====== ENTRIES SHOWN

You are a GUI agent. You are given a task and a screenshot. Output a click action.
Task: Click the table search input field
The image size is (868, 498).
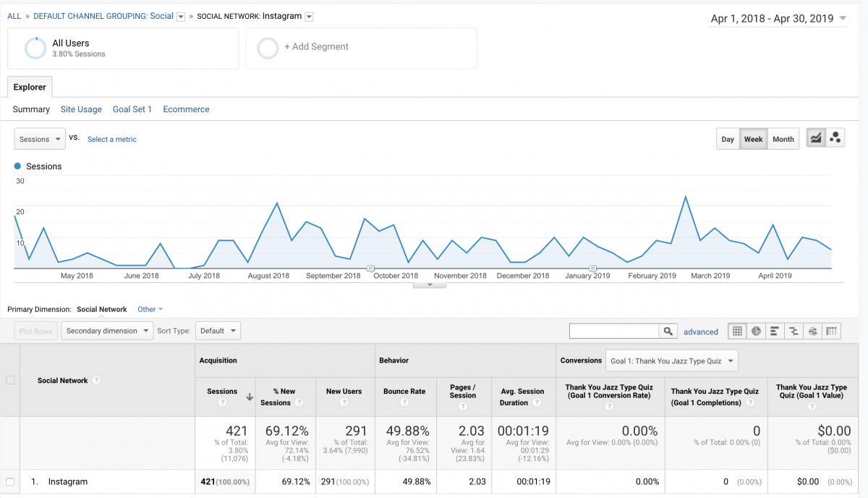[x=613, y=332]

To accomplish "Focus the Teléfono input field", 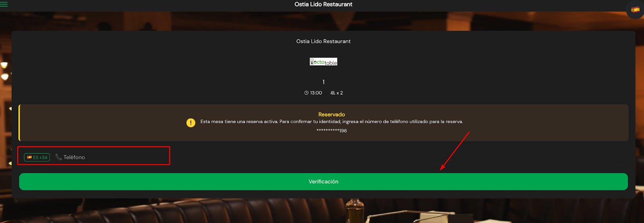I will pos(113,157).
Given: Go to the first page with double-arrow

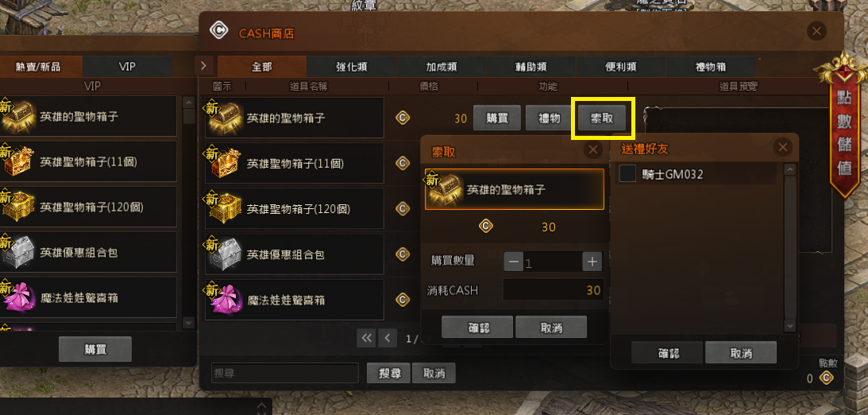Looking at the screenshot, I should tap(366, 337).
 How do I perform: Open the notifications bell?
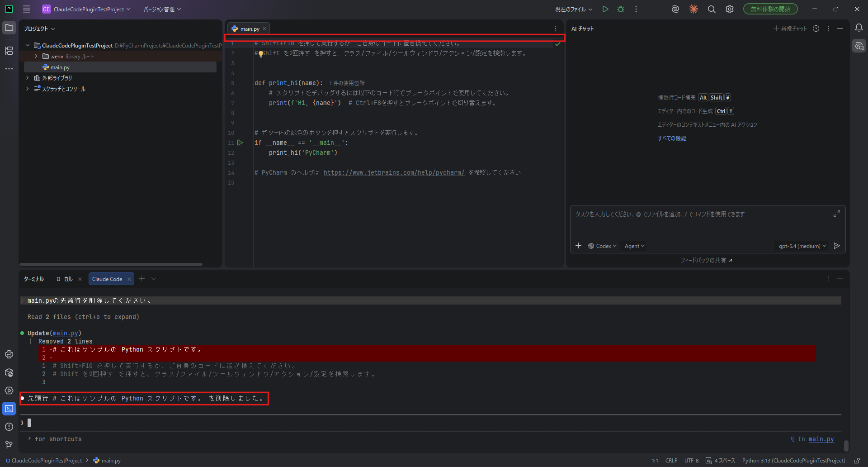point(859,28)
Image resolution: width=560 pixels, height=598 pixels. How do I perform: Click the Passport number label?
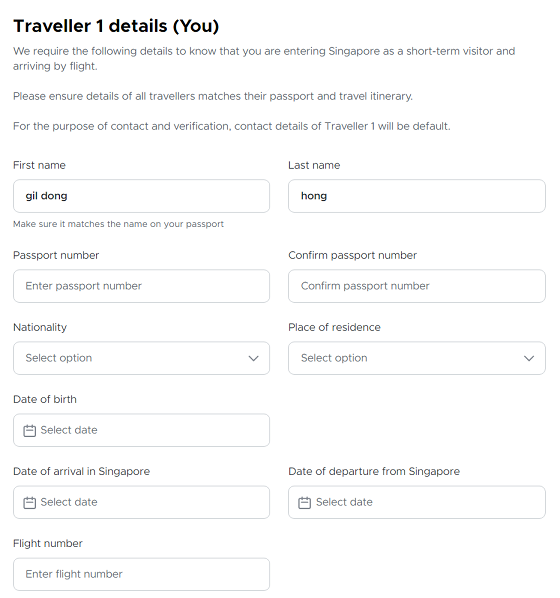click(56, 256)
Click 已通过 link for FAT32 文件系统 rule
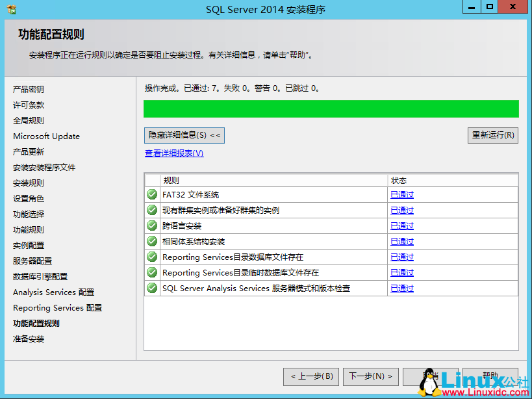The width and height of the screenshot is (532, 399). tap(401, 194)
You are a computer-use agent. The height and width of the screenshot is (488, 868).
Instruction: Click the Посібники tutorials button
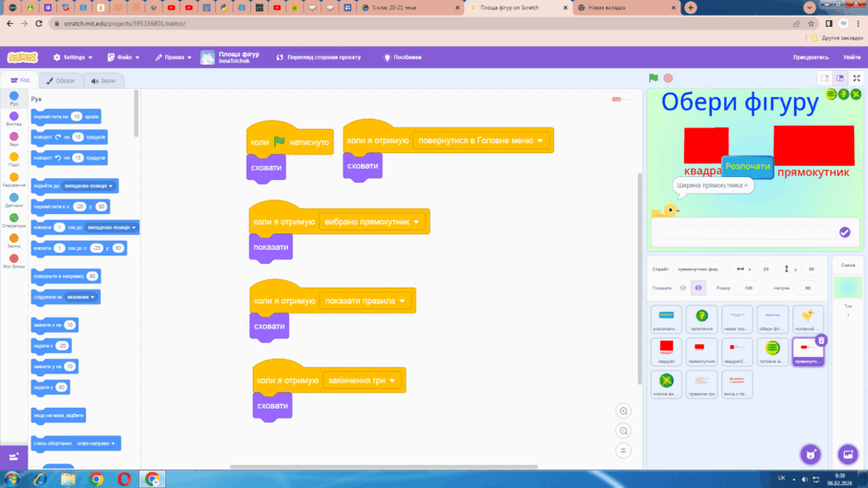(x=403, y=57)
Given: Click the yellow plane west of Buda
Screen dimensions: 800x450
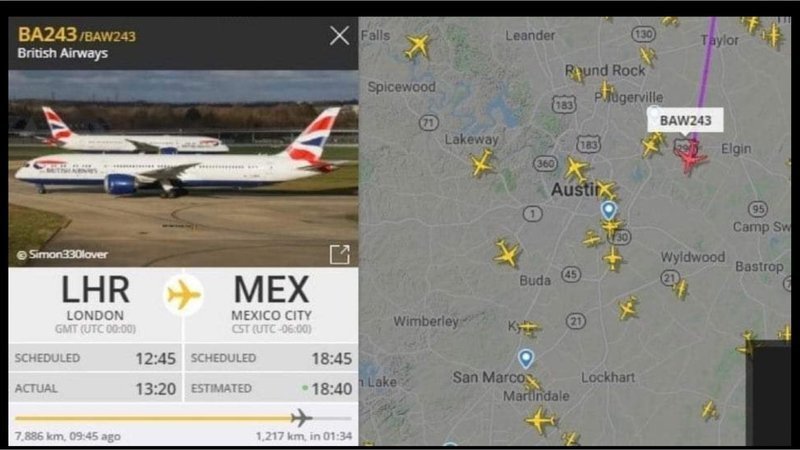Looking at the screenshot, I should click(506, 253).
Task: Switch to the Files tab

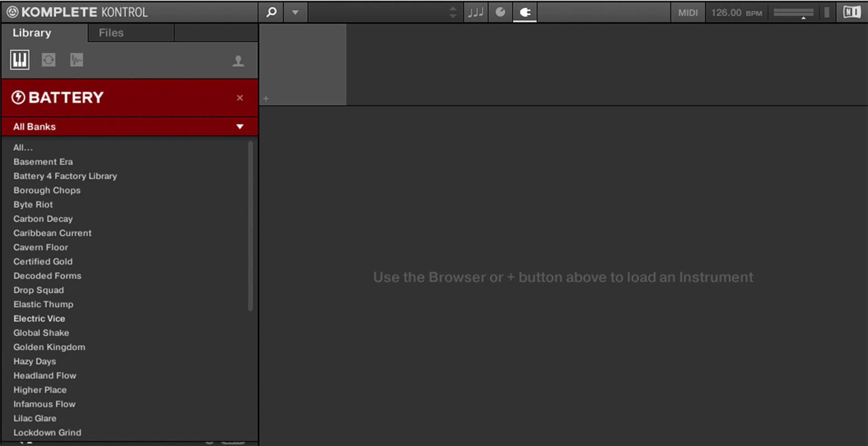Action: [111, 33]
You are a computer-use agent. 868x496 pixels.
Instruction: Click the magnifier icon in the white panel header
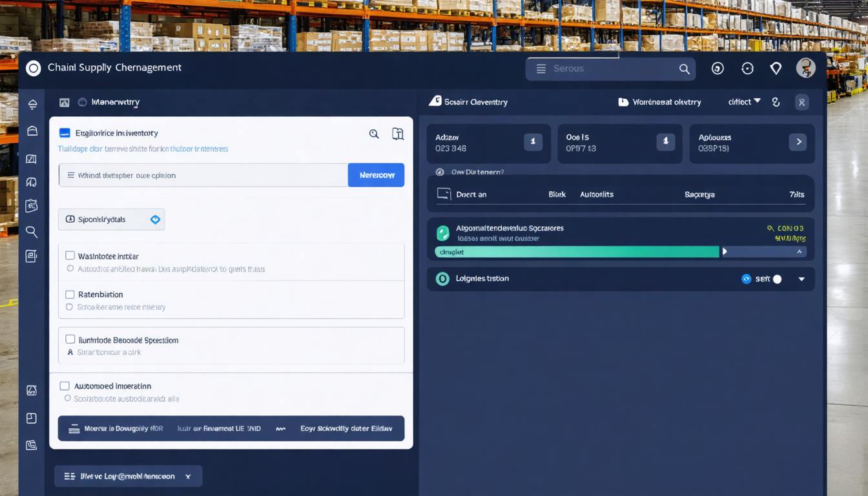(x=374, y=134)
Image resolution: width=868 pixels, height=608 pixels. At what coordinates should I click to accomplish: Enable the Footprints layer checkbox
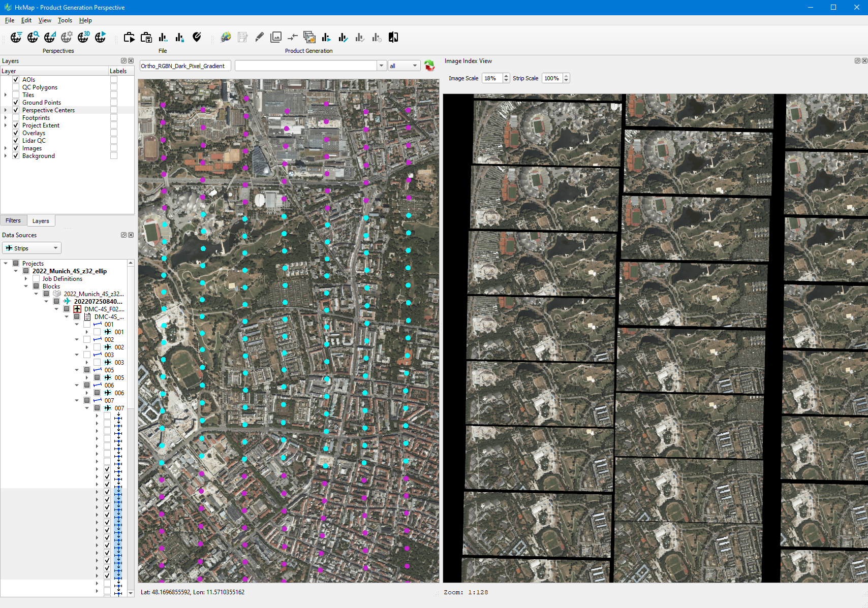point(16,118)
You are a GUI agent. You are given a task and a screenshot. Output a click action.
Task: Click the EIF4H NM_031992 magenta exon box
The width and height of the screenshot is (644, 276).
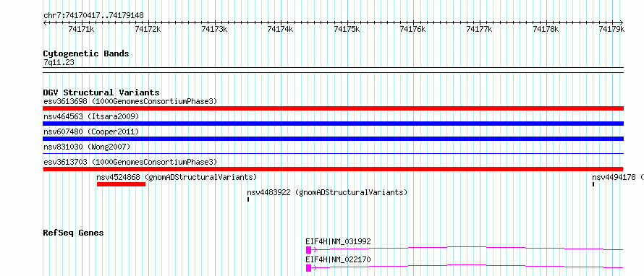[308, 250]
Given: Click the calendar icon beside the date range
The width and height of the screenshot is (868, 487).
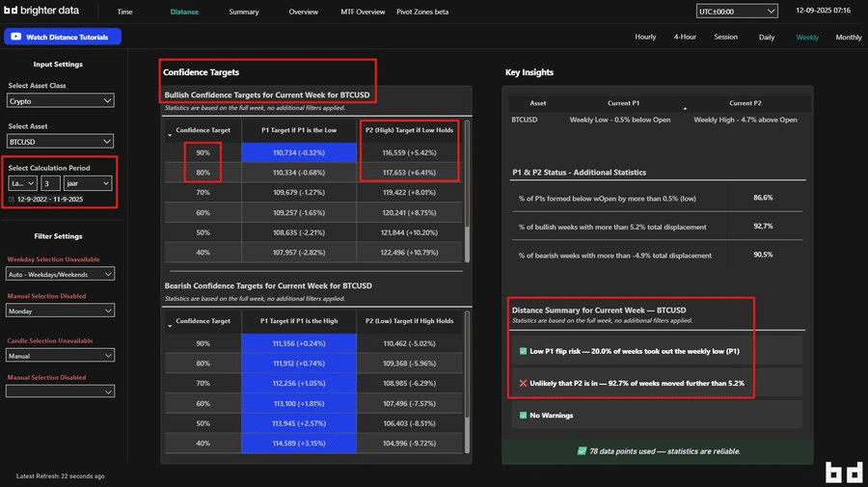Looking at the screenshot, I should 11,199.
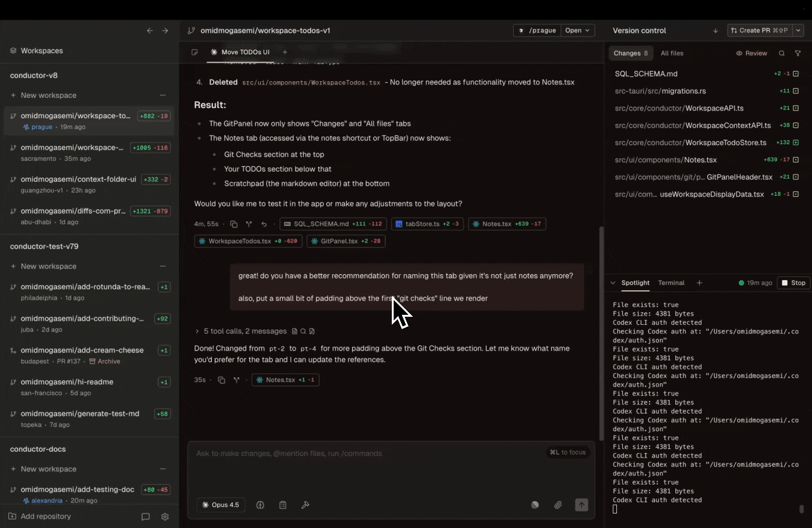Stop the running Spotlight process

pos(793,283)
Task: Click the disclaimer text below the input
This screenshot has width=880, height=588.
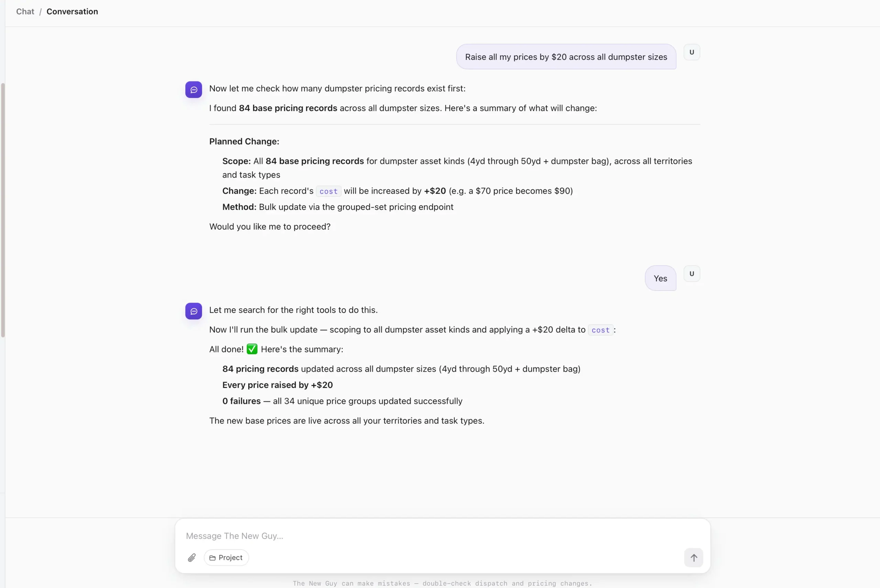Action: point(442,583)
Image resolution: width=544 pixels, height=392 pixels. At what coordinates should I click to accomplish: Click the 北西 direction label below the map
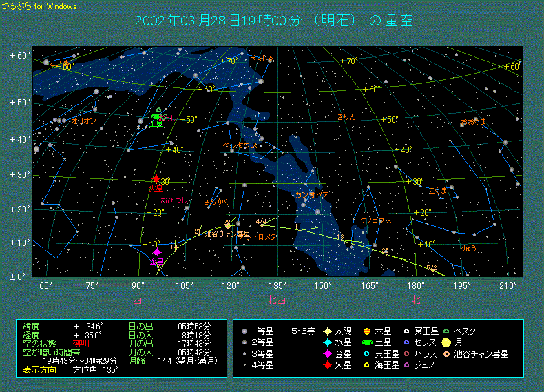click(276, 300)
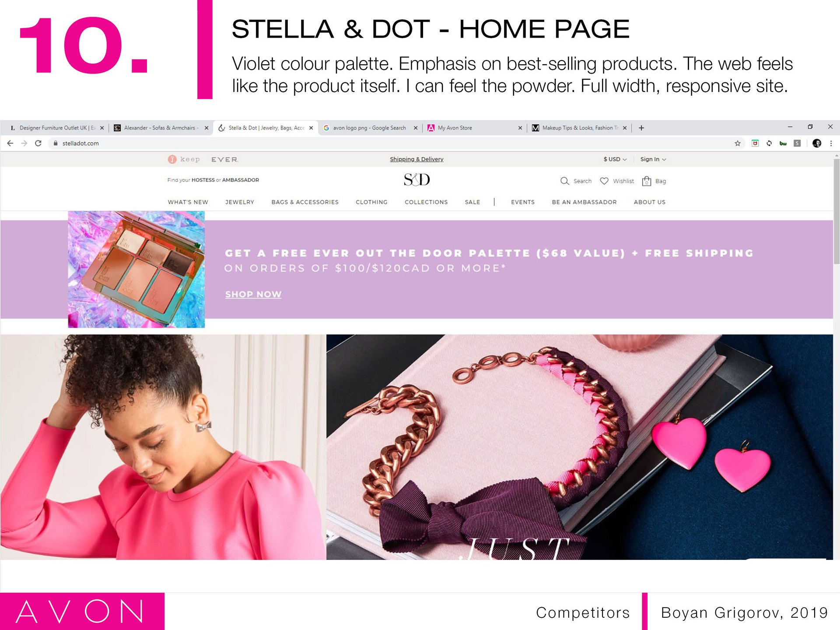Click the stelladot.com address bar
840x630 pixels.
(x=394, y=143)
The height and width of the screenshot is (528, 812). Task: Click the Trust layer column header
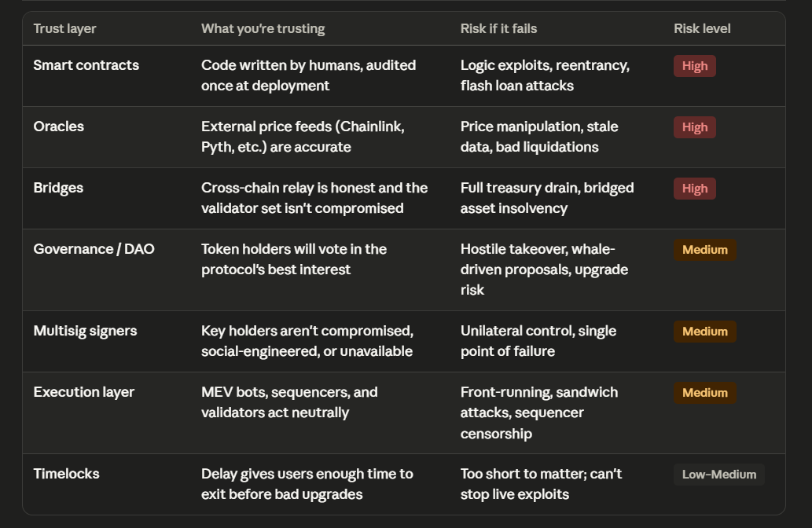coord(64,28)
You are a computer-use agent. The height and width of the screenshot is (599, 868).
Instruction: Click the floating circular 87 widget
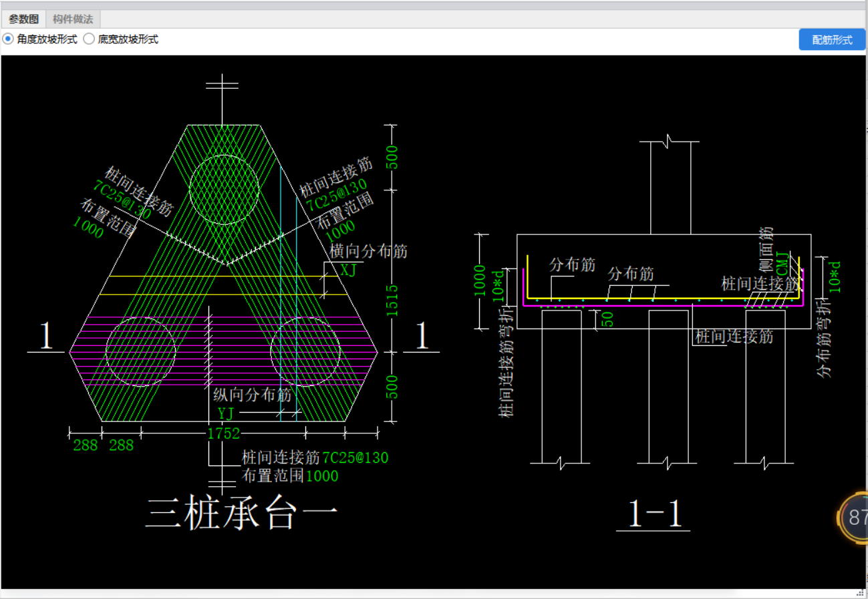(x=855, y=518)
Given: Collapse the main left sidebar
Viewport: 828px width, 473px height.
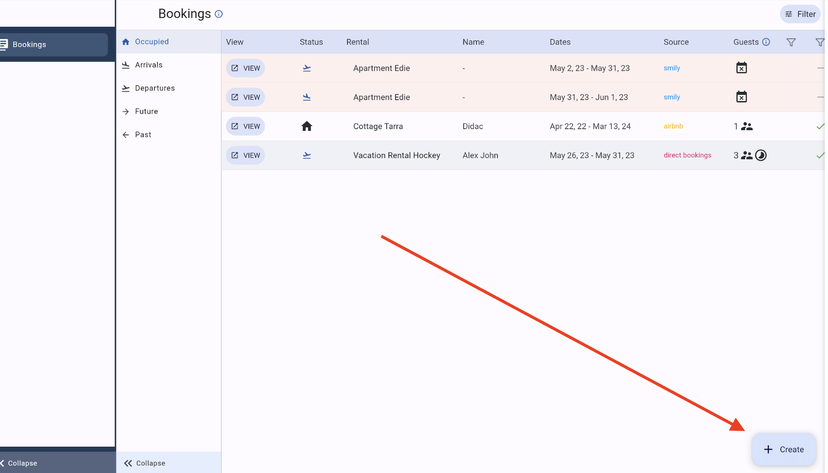Looking at the screenshot, I should [x=18, y=463].
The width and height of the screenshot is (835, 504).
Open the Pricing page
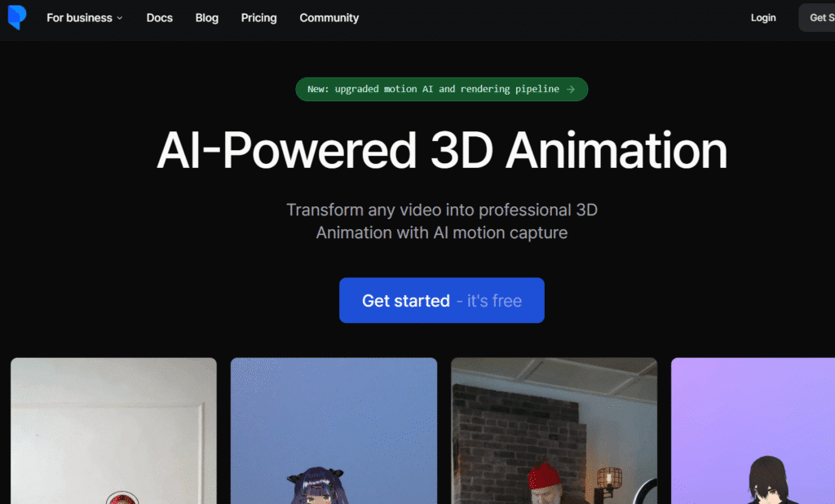(258, 18)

============

*WHAT YOU HAVE TO DO*
Look above for the line with "Screen dimensions: 800x450" and the line with "Given: Click the calendar"; set down those two lines and all lines between them exactly, without pictures and without anything else.

*RESULT OF THIS TASK*
Screen dimensions: 800x450
Looking at the screenshot, I should click(506, 253).
Task: Switch to the Files tab

Action: [111, 33]
You are a computer-use agent. 868x496 pixels.
Instruction: Click the magnifier icon in the white panel header
(x=374, y=134)
Image resolution: width=868 pixels, height=608 pixels. At what coordinates should I click to accomplish: Enable the Footprints layer checkbox
point(16,118)
You are a GUI agent. You are given a task and a screenshot. Output a click action.
Task: Click the EIF4H NM_031992 magenta exon box
The width and height of the screenshot is (644, 276).
[308, 250]
Given: Click the calendar icon beside the date range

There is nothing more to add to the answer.